It was finally over.   They asked Neil to leave the room with Zoe and stitched me up. They wheeled me in my bed to a waiting area where Neil was and I got to hold her. My body was numb from the drugs and I was still shaking. But as I held her God placed a joy in my heart that hasn’t left since that day. I was finally a Mom.

*You are a Mother as soon as you get pregnant. Just to clarify. But I hadn’t felt that way yet.*

We were put into a room with 4 other couples, 4 other babies, 4 other beds going up and down. I was exhausted and couldn’t stand up or move without severe pain. I didn’t expect this.
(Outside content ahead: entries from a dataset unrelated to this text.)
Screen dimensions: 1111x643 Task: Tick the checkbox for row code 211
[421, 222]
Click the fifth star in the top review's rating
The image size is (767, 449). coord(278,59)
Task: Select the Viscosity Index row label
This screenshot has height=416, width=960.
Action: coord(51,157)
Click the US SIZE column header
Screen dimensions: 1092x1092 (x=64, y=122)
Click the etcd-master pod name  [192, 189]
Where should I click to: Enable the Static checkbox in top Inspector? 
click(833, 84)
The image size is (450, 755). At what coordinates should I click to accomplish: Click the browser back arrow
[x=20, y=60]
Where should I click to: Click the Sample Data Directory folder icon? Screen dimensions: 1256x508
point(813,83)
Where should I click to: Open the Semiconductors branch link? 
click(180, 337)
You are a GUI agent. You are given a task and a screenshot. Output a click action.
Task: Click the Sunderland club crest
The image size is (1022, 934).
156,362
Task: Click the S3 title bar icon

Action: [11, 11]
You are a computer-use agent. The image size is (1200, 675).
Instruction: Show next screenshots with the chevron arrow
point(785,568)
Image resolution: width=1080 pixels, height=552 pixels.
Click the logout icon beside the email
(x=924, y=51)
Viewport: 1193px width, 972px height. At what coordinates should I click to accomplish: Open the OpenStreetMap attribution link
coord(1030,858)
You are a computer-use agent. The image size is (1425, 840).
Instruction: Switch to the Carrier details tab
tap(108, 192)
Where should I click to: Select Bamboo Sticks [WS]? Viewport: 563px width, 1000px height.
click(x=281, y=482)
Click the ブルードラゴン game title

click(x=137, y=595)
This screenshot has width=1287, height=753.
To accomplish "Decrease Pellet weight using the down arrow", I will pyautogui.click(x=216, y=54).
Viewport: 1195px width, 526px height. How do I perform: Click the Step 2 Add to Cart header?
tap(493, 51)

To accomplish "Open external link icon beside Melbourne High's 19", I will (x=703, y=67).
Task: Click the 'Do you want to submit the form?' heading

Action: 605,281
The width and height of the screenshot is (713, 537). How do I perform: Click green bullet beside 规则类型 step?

I had a catheter in (ew), I wasn’t able to get comfortable (ugh), Neil and I weren’t cuddling together with our brand new baby (sigh)… this is not how I imagined our first days as a family.  We had visitors, friends, and family came to meet our little miracle. And that helped take my mind off the pain. We slept as much as we could, and we stared at our daughter in awe. She was ours. God had entrusted her to us, and we were now her parents. But I felt disgusting and worthless.  How was I supposed to be this little girl’s Mom if my body wasn’t good enough to even birth her properly?

When we were leaving the hospital a few days later, I  asked the nurses “Do you need to check that she’s in the car seat correctly?” To which they laughed and said no. But I made them check anyway. HELLO, NEW PARENT HERE. I’M TERRIFIED AND DON’T KNOW WHAT I’M DOING. 

They wheeled me down the halls in my wheelchair, we got ourselves into the car and drove home as a family. I instantly regretted not sitting in the back with her, her tears broke my heart. But we made it home all in 1 piece.

I was instructed to not do stairs, not walk too much, not to lift anything heavier than her, don’t drive, etc. The norm for a c-section Mama. The living room became my bedroom, sleeping on the couch, her bassinette beside me.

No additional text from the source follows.